INFORMATION SUPPLIED —

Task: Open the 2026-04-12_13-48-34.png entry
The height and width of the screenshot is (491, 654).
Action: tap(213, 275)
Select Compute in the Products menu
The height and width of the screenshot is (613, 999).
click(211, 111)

EXERCISE — Rewrite all the records above, changing "entry" to "file" and leaving everything else as it is.

OUTPUT OF THE EXERCISE —
Task: Open the 2026-04-12_13-48-34.png file
The height and width of the screenshot is (491, 654).
Action: tap(213, 275)
Select Compute in the Products menu
The height and width of the screenshot is (613, 999).
click(211, 111)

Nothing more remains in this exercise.